Quoted passage:
-.-.-

2. Suppose that you were to design an advanced computer architecture that did process switching in hardware, instead of having interrupts. What information would the CPU need? Describe how the hardware process switching might work.
3. On all current computers, at least part of the interrupt handlers are written in assembly language. Why?
4. When an interrupt or a system call transfers control to the operating system, a kernel stack area separate from the stack of the interrupted process is generally used. Why?
5. In the text it was stated that the model of Fig. 2-6(a) was not suited to a file server using a cache in memory. Why not? Could each process have its own cache?
6. In Fig. 2-7 the register set is listed as a per-thread rather than a per-process item. Why? After all, the machine has only one set of registers.
7. If a multithreaded process forks, a problem occurs if the child gets copied of all the parent’s threads. Suppose that one of the original threads was waiting for keyboard input. Now two threads are waiting for keyboard input, one in each process. Does this problem over occur in single-threaded process?

-.-.-

Available data:
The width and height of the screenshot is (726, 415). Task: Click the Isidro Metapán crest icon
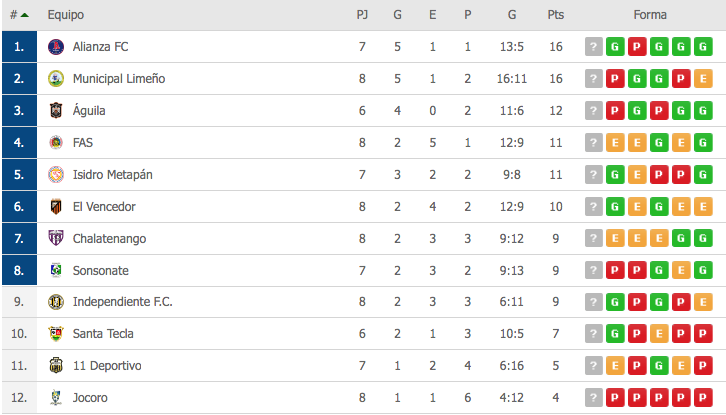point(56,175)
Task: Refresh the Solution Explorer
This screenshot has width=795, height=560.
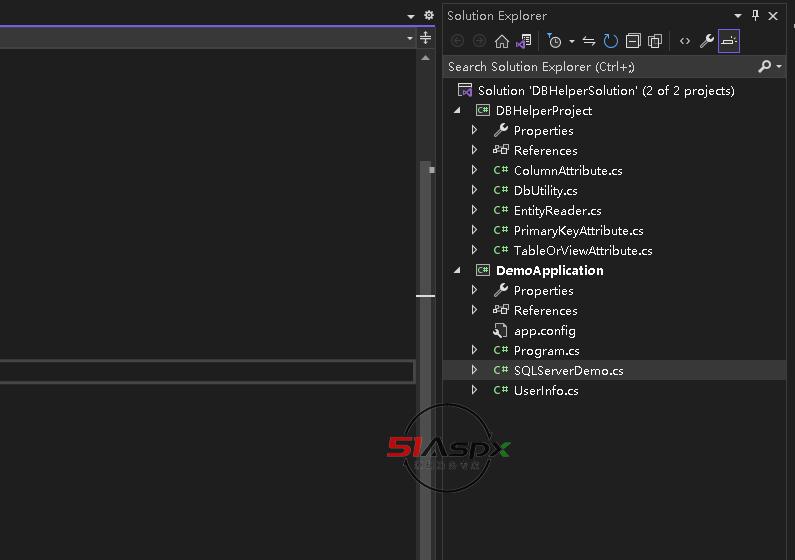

-.-.-

Aim of the task:
Copy everything in the operating systems exercises from "2. Suppose that" down to "assembly language. Why?", renaming "assembly language" to "machine code" throughout.

Response:
2. Suppose that you were to design an advanced computer architecture that did process switching in hardware, instead of having interrupts. What information would the CPU need? Describe how the hardware process switching might work.
3. On all current computers, at least part of the interrupt handlers are written in machine code. Why?